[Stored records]
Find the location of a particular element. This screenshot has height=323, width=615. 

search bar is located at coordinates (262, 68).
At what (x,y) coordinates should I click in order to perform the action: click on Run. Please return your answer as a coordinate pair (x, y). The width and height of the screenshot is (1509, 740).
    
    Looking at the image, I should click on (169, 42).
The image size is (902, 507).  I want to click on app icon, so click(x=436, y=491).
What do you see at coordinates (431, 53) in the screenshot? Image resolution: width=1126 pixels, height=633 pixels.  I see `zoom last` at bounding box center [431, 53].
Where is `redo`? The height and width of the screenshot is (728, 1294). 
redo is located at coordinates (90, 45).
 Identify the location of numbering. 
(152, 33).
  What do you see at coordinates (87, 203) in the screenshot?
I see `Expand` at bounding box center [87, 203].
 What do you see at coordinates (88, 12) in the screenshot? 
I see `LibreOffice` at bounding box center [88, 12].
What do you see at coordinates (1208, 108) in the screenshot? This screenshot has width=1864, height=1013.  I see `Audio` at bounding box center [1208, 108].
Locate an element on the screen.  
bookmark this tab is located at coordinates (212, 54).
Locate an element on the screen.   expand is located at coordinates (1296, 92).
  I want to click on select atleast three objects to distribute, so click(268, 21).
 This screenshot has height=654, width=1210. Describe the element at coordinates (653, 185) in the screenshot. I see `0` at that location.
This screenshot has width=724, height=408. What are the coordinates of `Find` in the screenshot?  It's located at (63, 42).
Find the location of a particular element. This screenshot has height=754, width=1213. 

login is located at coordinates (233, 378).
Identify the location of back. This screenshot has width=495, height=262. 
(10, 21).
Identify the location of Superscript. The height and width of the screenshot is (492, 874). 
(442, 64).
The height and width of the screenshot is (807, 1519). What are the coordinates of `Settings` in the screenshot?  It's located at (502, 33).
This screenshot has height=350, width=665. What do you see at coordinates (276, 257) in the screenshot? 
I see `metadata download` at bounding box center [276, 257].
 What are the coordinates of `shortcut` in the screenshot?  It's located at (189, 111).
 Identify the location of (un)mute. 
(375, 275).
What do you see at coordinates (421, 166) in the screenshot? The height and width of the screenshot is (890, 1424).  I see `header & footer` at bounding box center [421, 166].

| Task goal |
Please transcribe every item above word for word, line by line.

| Answer to this task |
Find the location of a particular element. This screenshot has height=323, width=615. 

search bar is located at coordinates (262, 68).
At what (x,y) coordinates should I click in order to perform the action: click on Run. Please return your answer as a coordinate pair (x, y). The width and height of the screenshot is (1509, 740).
    
    Looking at the image, I should click on (169, 42).
The image size is (902, 507).  I want to click on app icon, so click(x=436, y=491).
What do you see at coordinates (431, 53) in the screenshot? Image resolution: width=1126 pixels, height=633 pixels.  I see `zoom last` at bounding box center [431, 53].
Where is `redo`? The height and width of the screenshot is (728, 1294). 
redo is located at coordinates (90, 45).
 Identify the location of numbering. 
(152, 33).
  What do you see at coordinates (87, 203) in the screenshot?
I see `Expand` at bounding box center [87, 203].
 What do you see at coordinates (88, 12) in the screenshot? 
I see `LibreOffice` at bounding box center [88, 12].
What do you see at coordinates (1208, 108) in the screenshot? This screenshot has width=1864, height=1013.  I see `Audio` at bounding box center [1208, 108].
Locate an element on the screen.  
bookmark this tab is located at coordinates (212, 54).
Locate an element on the screen.   expand is located at coordinates (1296, 92).
  I want to click on select atleast three objects to distribute, so click(268, 21).
 This screenshot has height=654, width=1210. Describe the element at coordinates (653, 185) in the screenshot. I see `0` at that location.
This screenshot has width=724, height=408. What are the coordinates of `Find` in the screenshot?  It's located at (63, 42).
Find the location of a particular element. This screenshot has height=754, width=1213. 

login is located at coordinates (233, 378).
Identify the location of back. This screenshot has width=495, height=262. 
(10, 21).
Identify the location of Superscript. The height and width of the screenshot is (492, 874). 
(442, 64).
The height and width of the screenshot is (807, 1519). What are the coordinates of `Settings` in the screenshot?  It's located at (502, 33).
This screenshot has height=350, width=665. What do you see at coordinates (276, 257) in the screenshot? 
I see `metadata download` at bounding box center [276, 257].
 What are the coordinates of `shortcut` in the screenshot?  It's located at (189, 111).
 Identify the location of (un)mute. 
(375, 275).
What do you see at coordinates (421, 166) in the screenshot? The height and width of the screenshot is (890, 1424).  I see `header & footer` at bounding box center [421, 166].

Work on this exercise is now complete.